Security disruption erupts at Edmonton city council

Aggressive man confronted city staff made his way to councillors.

A brief security disruption occurred at Edmonton council chambers Tuesday.

Metro File

A brief security disruption occurred at Edmonton council chambers Tuesday.

City staff were frantically alerting security in council chambers Tuesday morning after an aggressive man confronted them and then moved toward councillors.

During the altercation, the security officer was staring at councillors rather than the public, therefore causing staff to frantically wave him over.

One woman, in particular, followed the man to as he moved toward councillors.

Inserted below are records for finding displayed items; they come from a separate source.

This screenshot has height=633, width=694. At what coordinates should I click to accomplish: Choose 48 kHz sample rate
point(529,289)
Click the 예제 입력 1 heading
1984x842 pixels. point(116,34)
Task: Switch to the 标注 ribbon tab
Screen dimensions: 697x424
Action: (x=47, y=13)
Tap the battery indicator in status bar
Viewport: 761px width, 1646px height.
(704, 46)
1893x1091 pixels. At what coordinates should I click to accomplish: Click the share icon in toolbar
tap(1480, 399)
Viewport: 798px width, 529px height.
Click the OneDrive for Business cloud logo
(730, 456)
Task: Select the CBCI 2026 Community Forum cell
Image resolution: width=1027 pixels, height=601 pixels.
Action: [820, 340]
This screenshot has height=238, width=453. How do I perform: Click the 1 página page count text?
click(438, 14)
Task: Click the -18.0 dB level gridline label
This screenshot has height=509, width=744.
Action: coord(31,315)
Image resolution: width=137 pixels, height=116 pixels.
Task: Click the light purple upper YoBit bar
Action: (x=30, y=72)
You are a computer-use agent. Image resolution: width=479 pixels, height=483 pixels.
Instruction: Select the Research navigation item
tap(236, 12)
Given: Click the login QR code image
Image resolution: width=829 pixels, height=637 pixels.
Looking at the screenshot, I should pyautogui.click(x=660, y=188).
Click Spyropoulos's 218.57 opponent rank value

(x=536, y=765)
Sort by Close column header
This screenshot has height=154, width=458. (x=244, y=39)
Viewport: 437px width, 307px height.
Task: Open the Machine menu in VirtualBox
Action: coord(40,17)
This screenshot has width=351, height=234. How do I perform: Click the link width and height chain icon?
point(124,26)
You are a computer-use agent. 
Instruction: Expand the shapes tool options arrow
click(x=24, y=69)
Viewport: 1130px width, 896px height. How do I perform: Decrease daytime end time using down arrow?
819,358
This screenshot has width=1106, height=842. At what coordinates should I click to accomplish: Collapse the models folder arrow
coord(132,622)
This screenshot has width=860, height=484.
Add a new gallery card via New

She appeared distraught.

A security guard later removed the man from city hall. 

The incident comes as a proposal to heighten security in council chambers is heating up. 

The proposal would see a glass barrier between councillors and the public, metal detectors and bag searches.

Council planned to debate that issue Tuesday, but later voted to postpone such discussions to committee early next year.

Dean Sydlowski, director of corporate security with the city, said officials did not call police over the incident. 

He said officials didn’t speak to the man prior to escorting him out of city hall. 

“It’s not a big issue,” Sydlowski said. “Security worked well and did the job they are there to do.”

Mayor Don Iveson told reporters it’s “dangerous” to weigh in on heightened security measures.

“That politicizes it,” he said. “I think it’s really got to be best left in the hands who have expertise in the area to comment on this.”

He said decisions on the issue must be evidence-based. 

It’s the second time council has postponed debate on increasing security measures. Earlier this month, councillors voted to have another go at the issue by making a once-private report public. 

According to that report, 11 city staff members say they’ve felt unsafe or threatened when attending or presenting at city council. That figure was determined after surveying 64 people. 

The report didn’t recall actual accounts of threatening events in council, though it did note the non-violent yet emotional taxi-protest. 

The report said buying four portable metal detectors would cost about $40,000. Estimated costs for the glass barrier would range from about $14,000 to $85,000, depending on which option is approved.